South Carolina House Advances Cap on Liability Awards
A proposal to cap how much people can be awarded through civil lawsuits in South Carolina received key approval this week.
The House approved the tort reform bill 104-9. It faces another, routine vote before heading to the Senate.
The measure would limit the amount juries could award to punish a person or business for negligence. Such punitive damages could be $350,000 or three times compensatory damages, whichever is greater.
House leaders called it an economic development issue, since neighboring Georgia, Florida and North Carolina already have the caps.
“Unlike a business in a neighboring state, a business in our state is too often one lawsuit away from being put out of business,” said House Speaker Bobby Harrell, R-Charleston.
But opponents said multi-million-dollar lawsuit awards are extremely rare in South Carolina and they doubted the cap would influence whether a company moves to the state.
“Is there any evidence they’re saying, ‘We’re not coming because of tort law?”‘ asked Rep. Bakari Sellers, D-Denmark. “Tort reform is something people want until it’s their family member or friend who gets injured.”
The executive director of the South Carolina trial lawyers’ association said a review of verdicts from courts in the state’s three largest counties — Richland, Charleston and Greenville — shows how extraordinary it is for a jury to award punitive amounts at all in this state.

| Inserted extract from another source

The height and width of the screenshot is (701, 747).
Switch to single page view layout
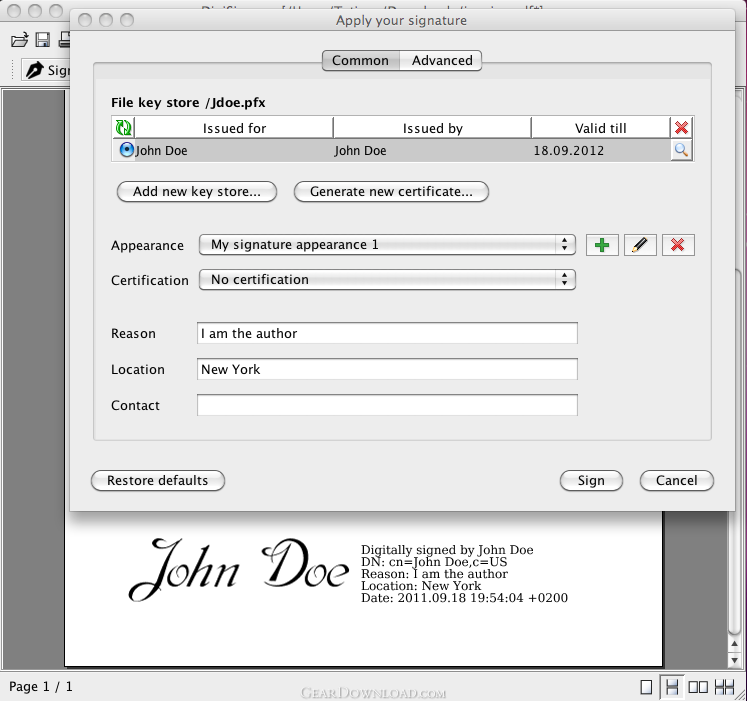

Of the 136 personal injury verdicts in those counties in 2007 and 2008, juries awarded punitive damages in seven of them, and only two of those involved more than $7,000, said Mike Hemlepp, executive director of South Carolina Association for Justice. He noted an amount seen as unfair could be decreased either by the trial judge or an appeal.
“The occasional large verdict is what people hear about, but it’s just not a widespread problem,” Hemlepp said.
House Judiciary Chairman Jim Harrison, R-Columbia, acknowledged those numbers don’t indicate a problem.
But he called the measure “an important step toward making our legal system more business friendly, while preserving our citizens’ rights to sue if they’ve been wronged.”
Rep. Doug Jennings, D-Bennettsville, argued punitive awards are meant to discourage companies and people from blatantly disregarding how their actions may injure others, but the limits mean they won’t be discouraged from changing their ways.
“When you see a million-dollar verdict, something big has happened,” said Rep. Seth Whipper, D-North Charleston. “What we’re doing is not necessary. You’re going to tell people who are injured that you can’t be properly compensated. Juries react to the story they’re told.”
Hemlepp noted punitive awards, when they’re collectable, are often paid by businesses’ insurance, rather than the company.
He said the measure is designed to squash cases from going to court. Civil lawsuits often involve clients who can’t pay lawyer fees upfront, which means lawyers won’t take frivolous cases. But since lawyers often get paid by taking one-third to 40 percent of the award, capping punitive damages means fewer cases will be taken.
The vote comes five years after the Legislature capped pain-and-suffering awards for medical malpractice lawsuits at $350,000. House Republicans praised that as a success.
Todd Atwater, CEO of the South Carolina Medical Association, said the rates of medical malpractice insurance are going down, as are the number of claims. But the group could not immediately provide numbers by how much.